あの時の私もまた同様であり、しかし、一歩目の人間である私にはそんなこと知る由もなかった。
その頃の私は華のキャンパスライフといううたい文句に騙された、滑稽で哀れな人形であった。
そう、高校生までの十余年。私という日蔭者でも光を浴びる日が遂に来るのだと、その足りない脳みそで考えた非現実的妄想に胸躍らしていたのである。
いわば自滅であった。
私には大学生活に、ひとつの目標とも呼ぶべき思惑があった。例のうたい文句を信じているのだから、言うまでもなく、ピンク色の、である。

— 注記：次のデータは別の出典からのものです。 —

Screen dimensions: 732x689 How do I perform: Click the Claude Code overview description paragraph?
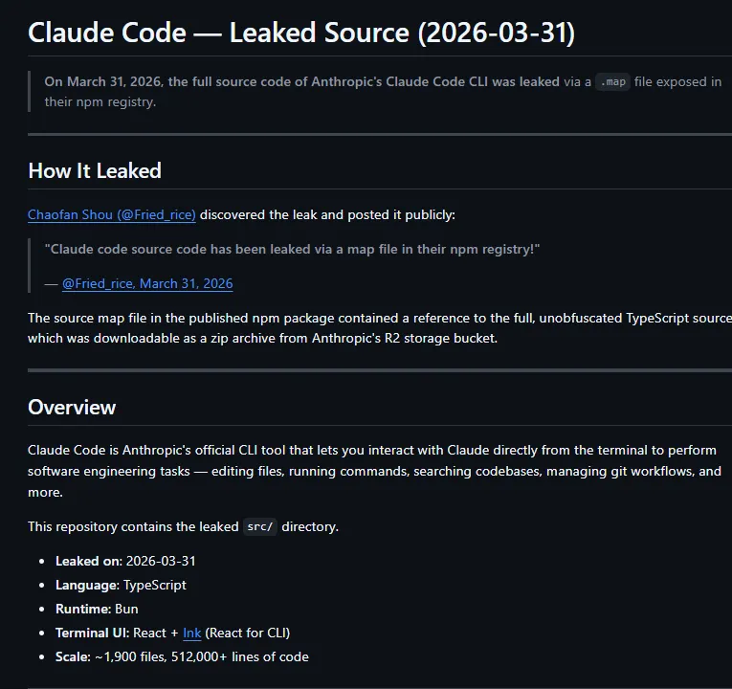[x=374, y=471]
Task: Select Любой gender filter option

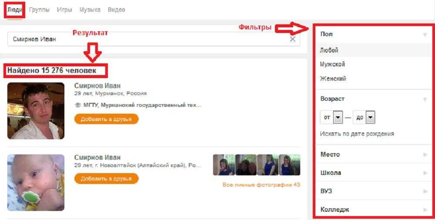Action: click(x=329, y=50)
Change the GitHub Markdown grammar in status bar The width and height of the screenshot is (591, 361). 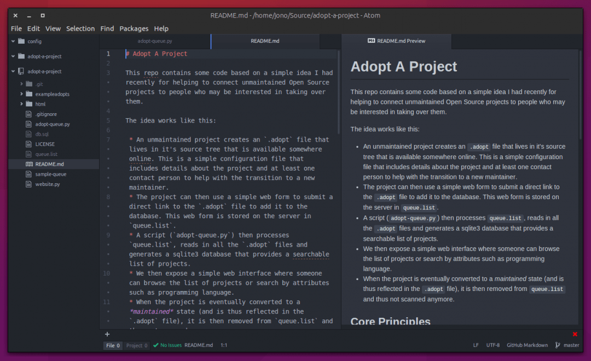527,345
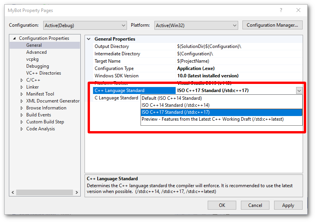Open the VC++ Directories page
Viewport: 315px width, 222px height.
pyautogui.click(x=44, y=73)
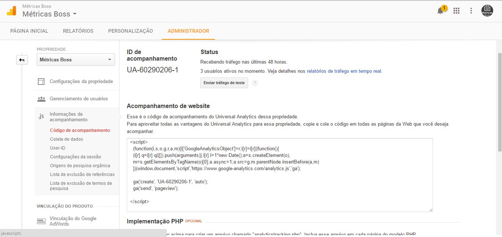Go to the Personalização tab
The width and height of the screenshot is (502, 237).
click(130, 31)
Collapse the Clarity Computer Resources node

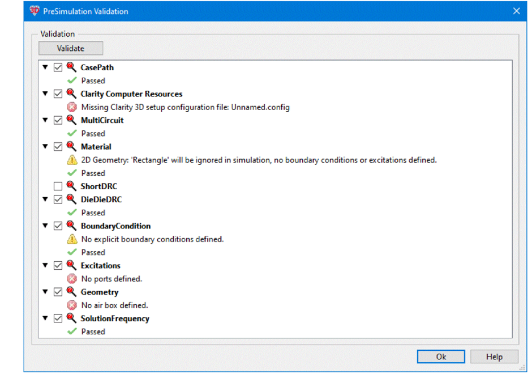click(x=46, y=94)
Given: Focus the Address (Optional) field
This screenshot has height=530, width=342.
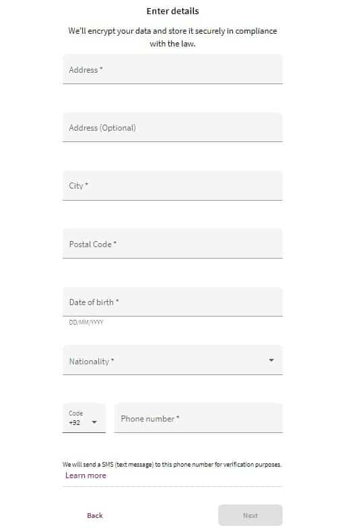Looking at the screenshot, I should (x=172, y=127).
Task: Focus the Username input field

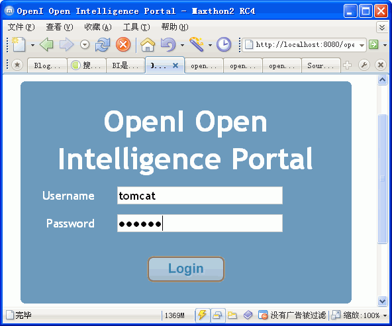Action: 200,196
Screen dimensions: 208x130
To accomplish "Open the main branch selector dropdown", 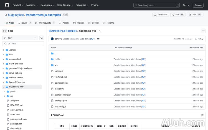I will pyautogui.click(x=20, y=38).
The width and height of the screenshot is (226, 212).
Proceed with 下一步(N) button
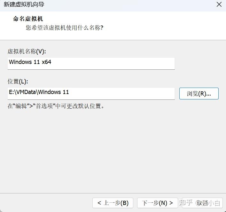tap(157, 203)
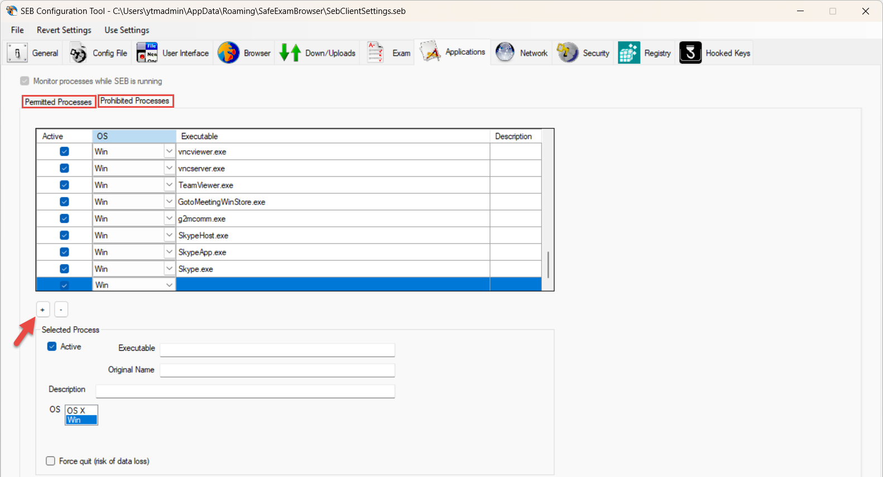Enable Force quit (risk of data loss)

click(x=51, y=461)
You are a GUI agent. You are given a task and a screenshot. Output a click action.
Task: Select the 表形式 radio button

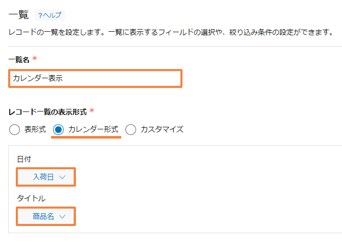(x=15, y=129)
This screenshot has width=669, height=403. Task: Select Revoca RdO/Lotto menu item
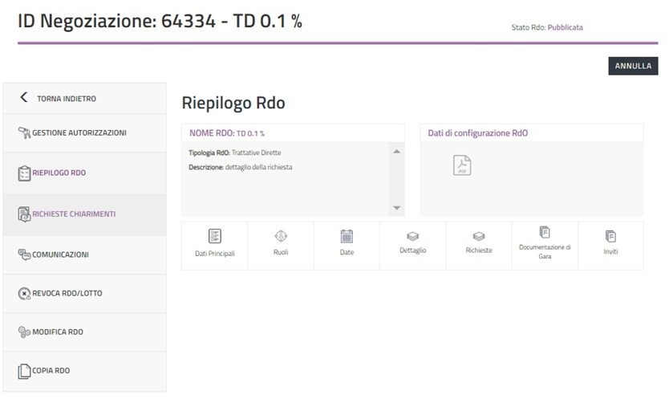coord(67,293)
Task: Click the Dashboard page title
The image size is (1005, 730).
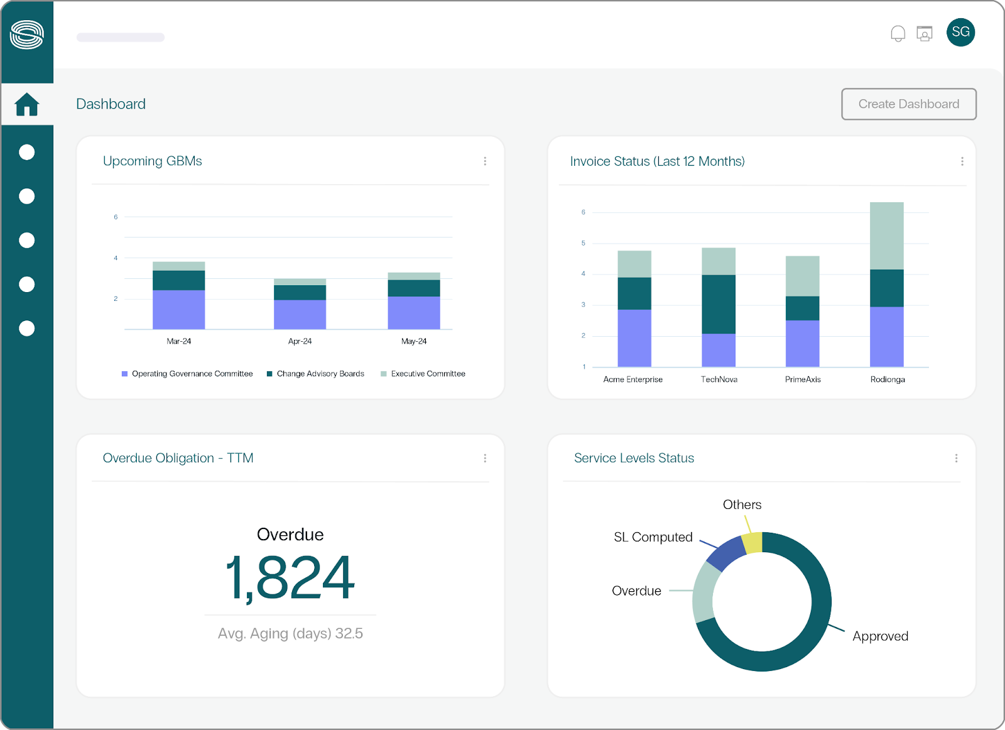Action: click(111, 104)
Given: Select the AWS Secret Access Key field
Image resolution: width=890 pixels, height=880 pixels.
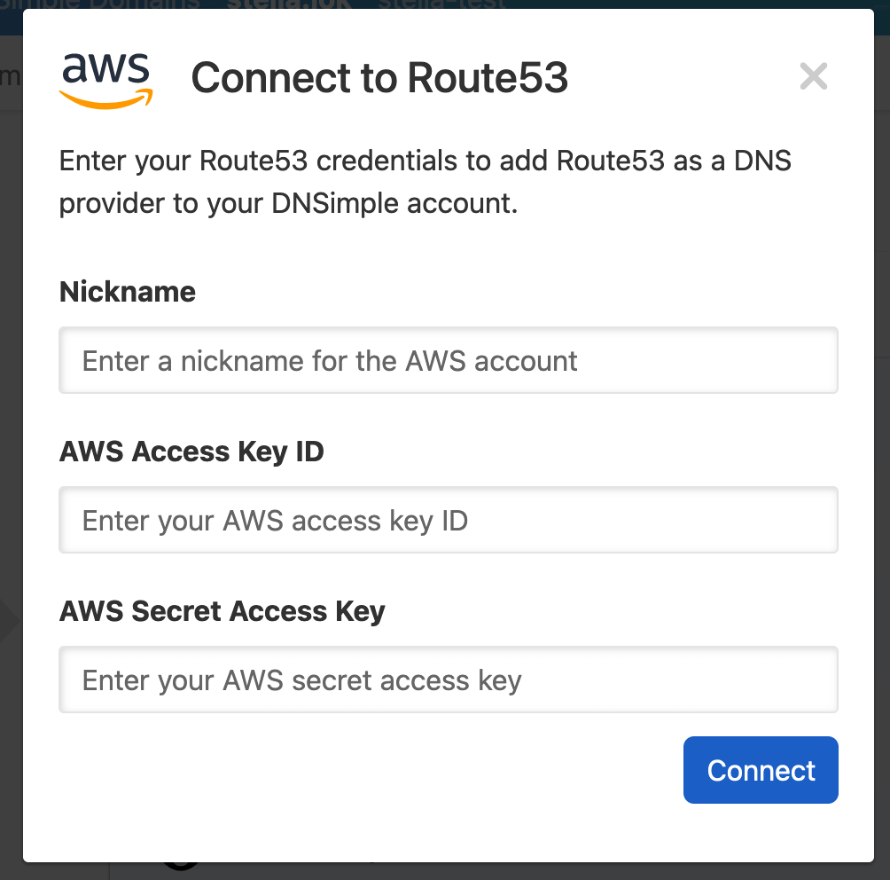Looking at the screenshot, I should [448, 680].
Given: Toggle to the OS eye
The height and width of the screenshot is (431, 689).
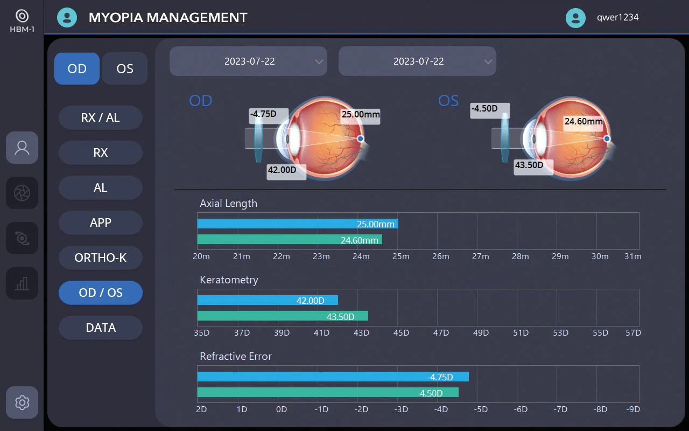Looking at the screenshot, I should click(125, 68).
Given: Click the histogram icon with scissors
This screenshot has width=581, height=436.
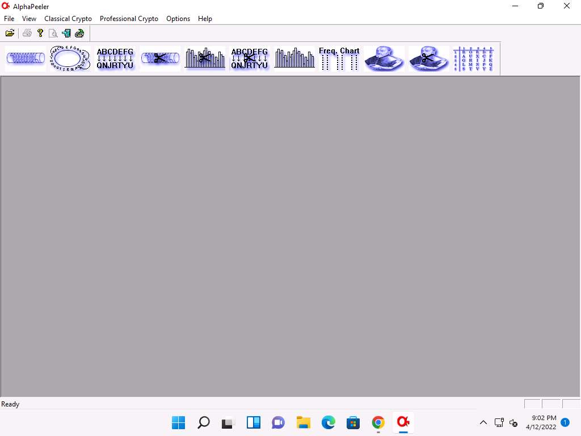Looking at the screenshot, I should (x=205, y=58).
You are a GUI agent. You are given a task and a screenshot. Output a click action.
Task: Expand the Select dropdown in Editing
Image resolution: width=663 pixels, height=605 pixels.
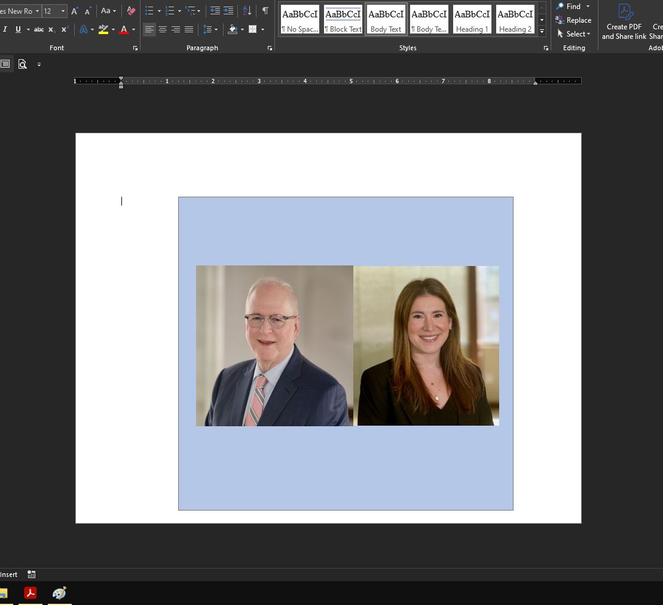(x=575, y=34)
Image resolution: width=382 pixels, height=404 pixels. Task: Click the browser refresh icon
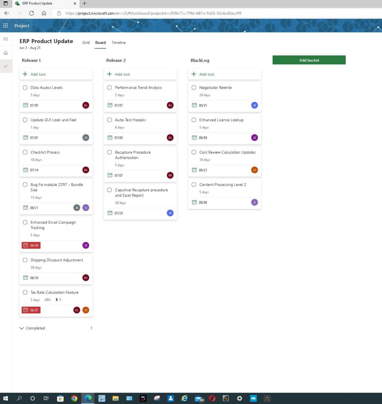click(x=32, y=13)
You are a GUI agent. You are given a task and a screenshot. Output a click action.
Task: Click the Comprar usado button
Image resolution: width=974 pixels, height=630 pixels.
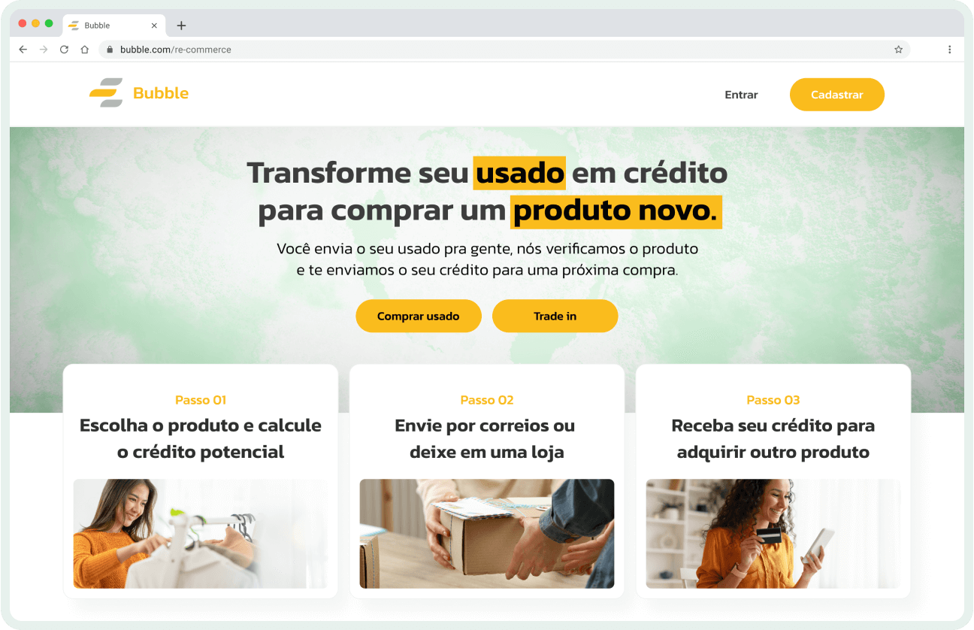(419, 316)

しかし、元日蔭者の私である。女子との会話の方法など学ぶ機会もなかった。私の唯一の会話と言えば「消しゴム貸して……ください……」である。最後の細々と言った敬語に、悲哀の色が明々と浮んでいる。我ながらみじめなものだった。
そうは言っても、近づく方法が皆無なわけではない。ひとつ、かの一足す一を粘土を使って解き明かそうとしたというエジソンですら驚くだろうが、私にも考えがあった。 華――この言葉の指す部分の一つとしてサークル活動があった。
まさに私の考えとはそれである。男女交流の場。そこに食い込まずして何を求めると言おうか。
ここもまた、私がいかに世間知らずの阿呆であったか指し示す、ひとつの指標であった。